§ **About this exercise**: Every line from the one with "520x473 pixels. Task: Like" through the end of the material below, both ends included, should be transcribed exactly, without pictures.

§ **Dataset**:
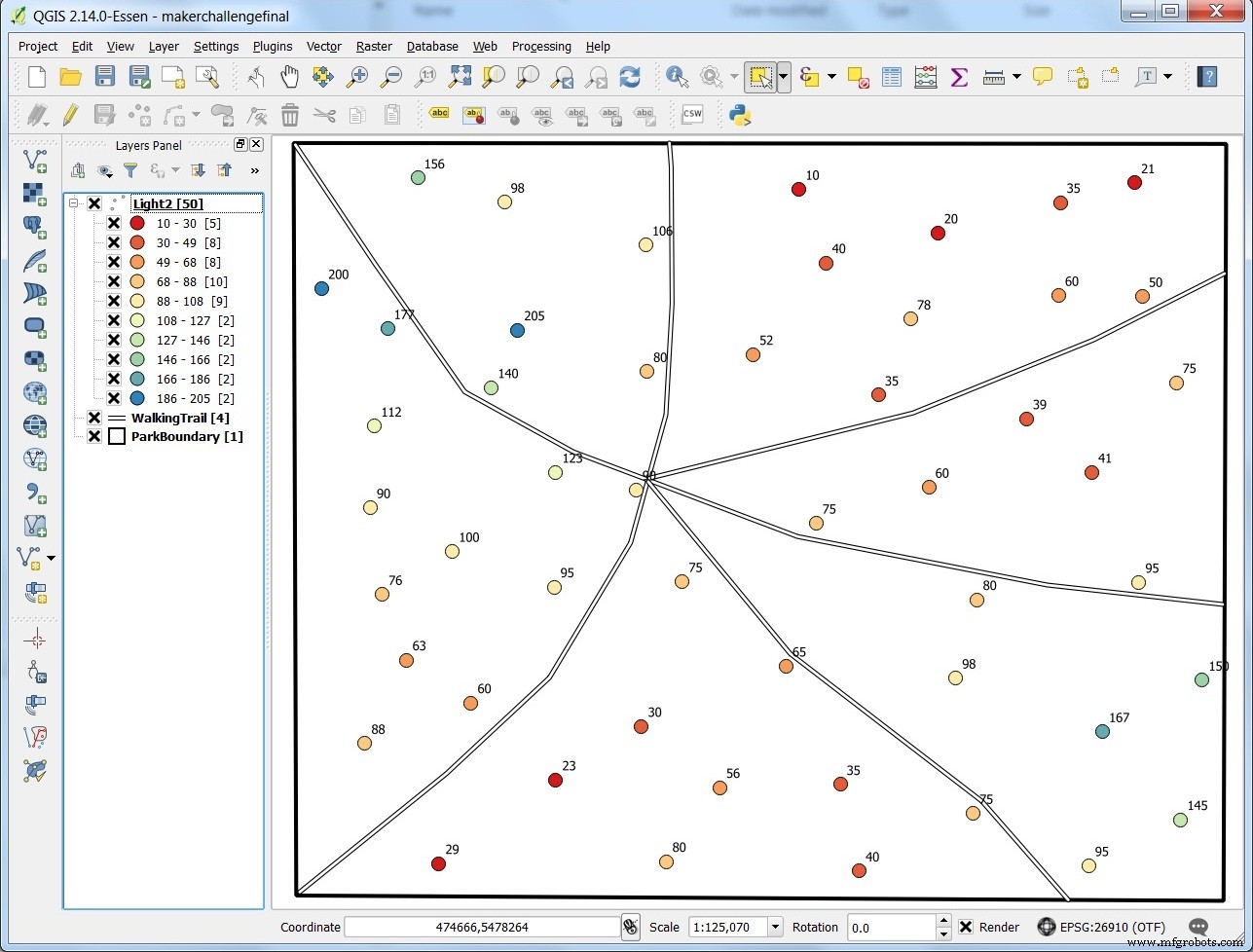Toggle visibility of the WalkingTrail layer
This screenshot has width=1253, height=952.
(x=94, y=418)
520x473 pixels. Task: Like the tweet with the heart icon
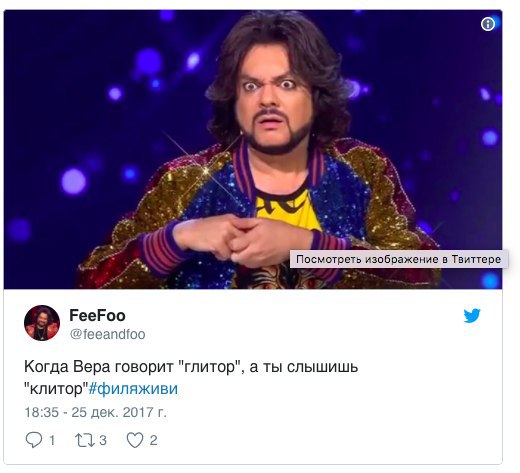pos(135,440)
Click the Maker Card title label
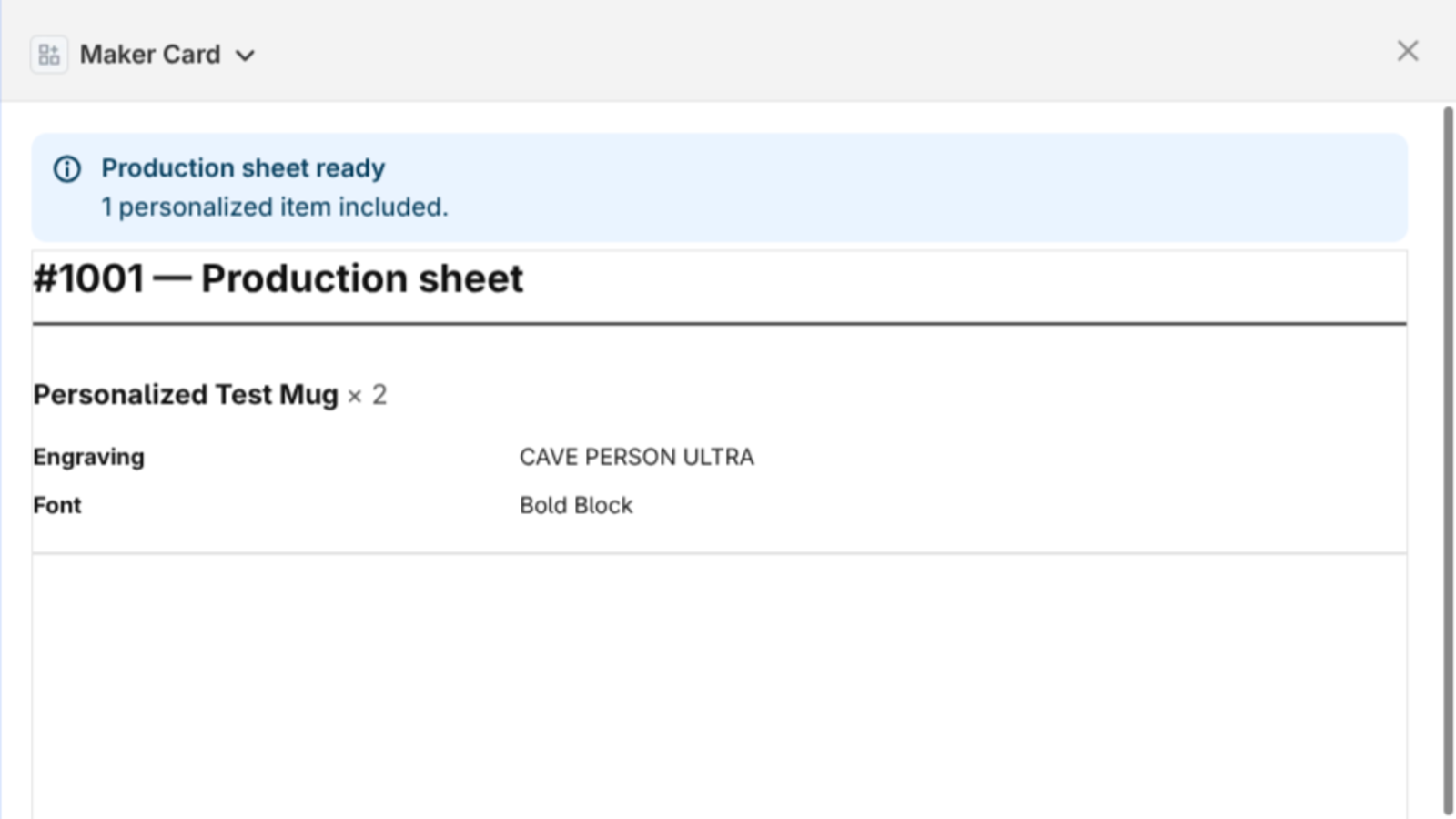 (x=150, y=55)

§ **Written reply**:
520x473 pixels. Task: Like the tweet with the heart icon
pos(135,440)
Click the Maker Card title label
 (x=150, y=55)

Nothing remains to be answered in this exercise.